A new Patent on Monitoring Blood Oxygen Saturation By Using A Ring
Jul 14, 2021 A new Patent on Monitoring Blood Oxygen Saturation By Using A Ring

You may have heard about the intelligence ring. A new wearable that has less known compared to wearable watches! in fact, It is a little-known fact that fingers have easy-to-sense arteries which can be used to gather precise data on your body’s vital signals. However, wearable and their relating sensors are getting smaller year by year, so a company that wants to stay in this market must adapt itself!

There are many patents in this field where their owner companies don’t follow them up with introducing a real-world product. One of the companies that seriously work on intelligence rings is Fitbit which was bought by Google.Inc in few past years.  With Google's expertise and money behind it (Fitbit was bought by Google. inc), its rings are able to branch out and tracking health and fitness from the finger!

Fitbit has registered a patent for a medical-grade smart ring, which reveals details on “a ring for the optical measurement of biometric data”, in particular, blood oxygen saturation (SpO2).

The technology revealed in this patent is not the same as another SpO2 monitor! in this patent a photodetector sensor was used which enables transmissive examination of blood oxygen levels, which is more accurate than the type of SpO2 sensor found on wrist wearable’s that uses reflected light.

This is especially interesting because SpO2 readings from a ring have the potential to be more accurate than those from a watch.


Transmissive detection means shining a light through your finger to receptors on the other side – which is how medical-grade sensors work.

The patent says that reflected light sensors suffer from noise problems compared to wearable watches, especially if the watch isn’t fully flush to the user’s skin.

Although in this patent, SpO2 is specifically monitored, but it leaves the space open for another tech. So in addition to blood oxygen, this could include activity, sleep, heart rate, and heart rate variability.



The 19-page patent application repeatedly references blood oxygen tracking. This application compares other wearables such as fitness trackers and smartwatches as generally less reliable when it comes to such measurements and implies that the photodetector used in this invention has more precise SpO2 readings.

The method the other device use is reflected light. The patent believes that is not as accurate as passing light through your skin and blood vessels where a photodetector is sitting to capture readings. This is what you typically get with clinical pulse oximeters. The Fitbit smart ring would work similar to medical devices, by measuring light transmitted through the finger with a photodetector on the other side.
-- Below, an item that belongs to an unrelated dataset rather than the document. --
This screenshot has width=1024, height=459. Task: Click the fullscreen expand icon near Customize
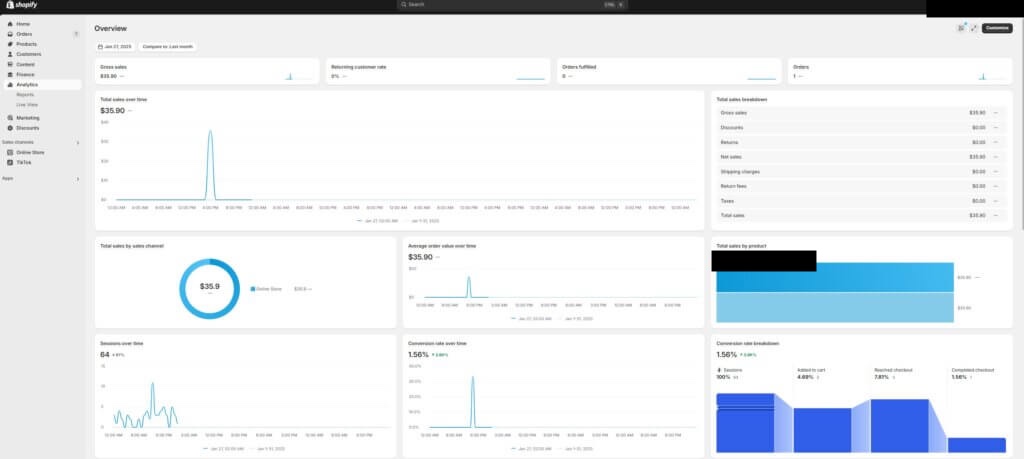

There is a competitor for the Fitbit Smart Ring which is the  Oura Ring. Qua ring is able to measure heart rate, heart rate variability, breathing rate, and body temperature at night. However, while the Oura ring comes into its own at night, it looks like the Fitbit ring would be most useful during the day, with “a motion sensor” on it. [to] Determine favorable moments for data collection, for example when the wearer is silent “.

Keeping on the finger still is important because movement makes conflicts that have a major impact on accuracy. For this reason, the Polar Verity Sense heart rate monitor, which is worn on the upper arm, usually provides more consistent readings than a watch, despite using the same optical sensor.

The patent application suggests several possible designs for a Fitbit smart ring, including a usual ring, a larger device that is worn on the thumb, and even a combination of rings, each with a different purpose Fitbit filed its first patent application for a smart ring in 2019 and has been developing the idea since then, so we’ll be looking for more clues in the near future.